Israel's foreign policy is now focused on one target: To preserve the support of the U.S. and key countries in Europe ahead of the diplomatic confrontation with the Palestinians in the United Nations, and in case a third intifada breaks out.
This is what's keeping Prime Minister Benjamin Netanyahu busy these days and will be at the center of his trip to Washington this week. The key question is this: What price will Netanyahu have to pay to President Barack Obama in exchange for American support?
The Israeli leadership is steadfast in its "no-partner" approach, which argues that there is no one to talk to on the Palestinian side, and nothing to talk about. Disagreements at the top only revolve around the issue of tactics. Defense Minister Ehud Barak insists that Israel must issue a diplomatic initiative that will promise the Palestinians a state on "1967 territory," with conditions and caveats.
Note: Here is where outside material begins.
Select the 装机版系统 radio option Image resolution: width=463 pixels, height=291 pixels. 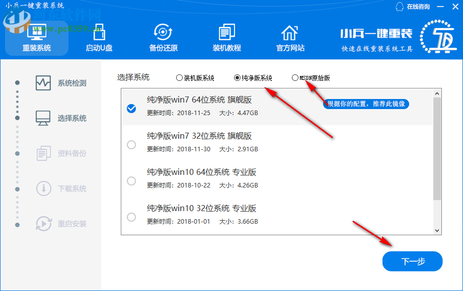180,77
Barak believes that such a promise will lift political pressure on Israel.
On the other hand, Vice Prime Minister Moshe Ya'alon believes Israel is in a good position, that the Arab regimes are either collapsing or weakening, and Netanyahu must not offer concessions which will only show weakness and have no return.
Netanyahu is leaning toward Ya'alon's position, which argues that a territorial concession at this time, or even talk of it, is dangerous and damaging. The Arab Spring which is exciting the imagination of Barack Obama appears to Netanyahu to be a threatening nightmare. But this is a difficult position to sell to the world and Netanyahu will need to make the pill sweeter, so his American hosts will be able to show the Europeans and the Arabs that they received something from Israel.
Obama has signaled that he will, for the time being, avoid issuing a detailed peace plan, at least until August. This means that Netanyahu has bought another three months in which he will be able to stick to the status quo without any substantive concessions.
The question is whether the security situation in the territories will remain calm, or whether the disturbances in Jerusalem this weekend suggest a broader confrontation, as the events of Naqba Day in May 2000 signaled the second intifada that September.